The Israeli shekel 'world's worst currency'

The 0.8 depreciation of the shekel makes it the worst currency on the global market.

Shekel money bills (photo credit: REUTERS)
Shekel money bills
(photo credit: REUTERS)
Bloomberg news on Thursday dubbed the Israeli shekel the 'World’s Worst Currency' after a roller-coaster week saw it climb 2.1% and, following an intervention by the Bank of Israel, drop .8%.
The shekel had fallen to 3.7754 on the dollar, making it the most depreciated currency of the 30 major currencies tracked by Bloomberg experts globally.
The up-and-down followed remarks made by Bank of Israel Governor Karnit Flug on Monday at the first-ever quarterly monetary press conference, which raised doubts in the market about how serious the bank was in defending the shekel's exchange rate. BOI was forced to intervene and purchase approximately $200 million to quell the spike.

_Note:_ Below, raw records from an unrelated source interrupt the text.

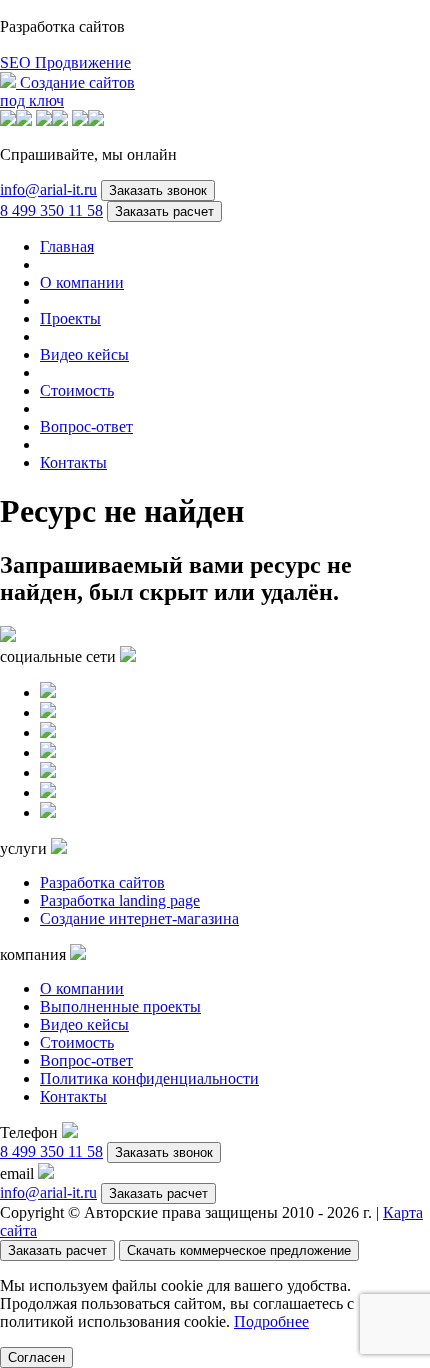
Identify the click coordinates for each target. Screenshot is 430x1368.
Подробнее (271, 1321)
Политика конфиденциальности (149, 1078)
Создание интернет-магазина (139, 918)
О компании (82, 282)
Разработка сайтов (102, 882)
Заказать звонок (158, 190)
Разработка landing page (120, 900)
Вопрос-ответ (86, 426)
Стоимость (77, 390)
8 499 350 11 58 (51, 210)
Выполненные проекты (120, 1006)
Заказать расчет (164, 211)
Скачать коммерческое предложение (239, 1250)
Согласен (36, 1357)
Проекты (70, 318)
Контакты (73, 462)
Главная (67, 246)
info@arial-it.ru (48, 189)
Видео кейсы (84, 354)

“It’s the Bank of Israel against the market,” Yariv Shalev, a currency dealer at Mercantile Discount Bank in Tel Aviv, told Bloomberg. “The central bank will continue to buy but we don’t see the dollar/shekel coming back to levels we’ve seen in the last week. The market does not believe in the interventions, and it knows the Bank of Israel is very limited,” he added.
Bloomberg's choice of the term 'worst' to describe the currency was unusual, particularly at a time when the future of the euro is in doubt and the Russian ruble is in the toilet; the merit of a currency is seldom linked to small spikes or dips in its value.